■ Required work:
Reproduce exactly, from the data that follows, the line with "You are a GUI", the line with "The height and", and every line that lies between them.

■ Extracted data:
# # # # # # #

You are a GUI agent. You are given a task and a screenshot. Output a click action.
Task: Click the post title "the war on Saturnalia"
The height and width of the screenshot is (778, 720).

# # # # # # #

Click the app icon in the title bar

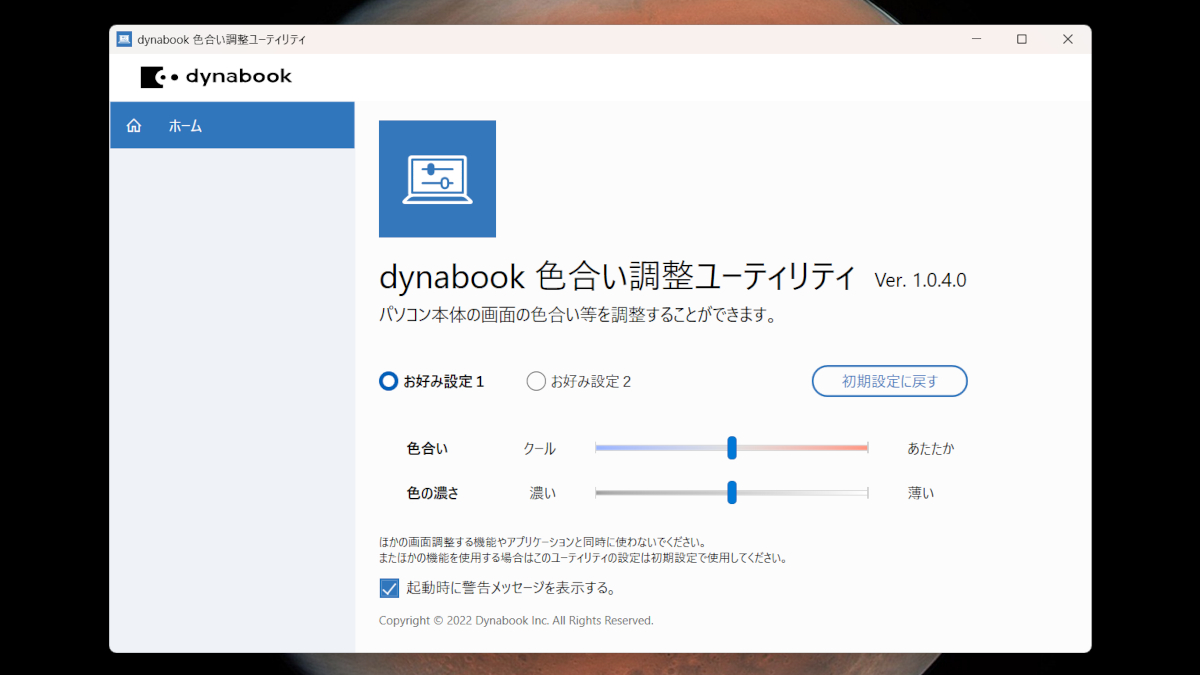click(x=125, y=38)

# # # # # # #

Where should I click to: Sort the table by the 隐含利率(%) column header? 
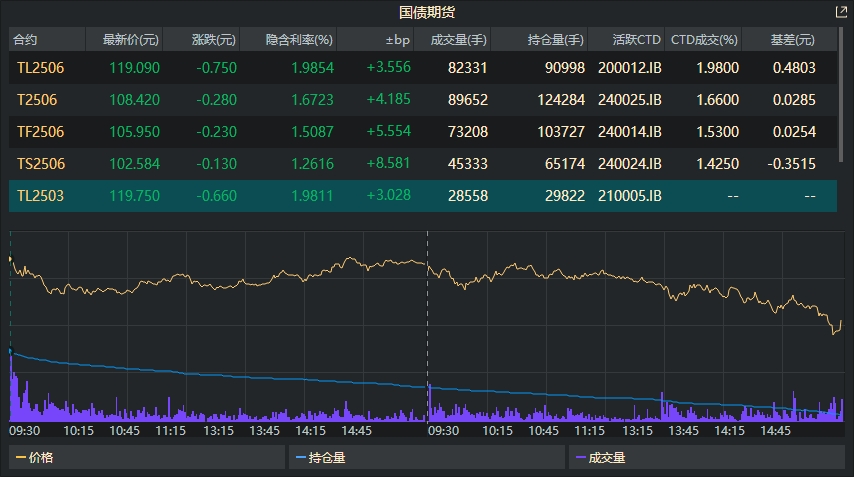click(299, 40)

# # # # # # #

■ Solution to this task:
You are a GUI agent. You are given a task and a screenshot. Output a click action.
Task: Click the post title "the war on Saturnalia"
The height and width of the screenshot is (778, 720).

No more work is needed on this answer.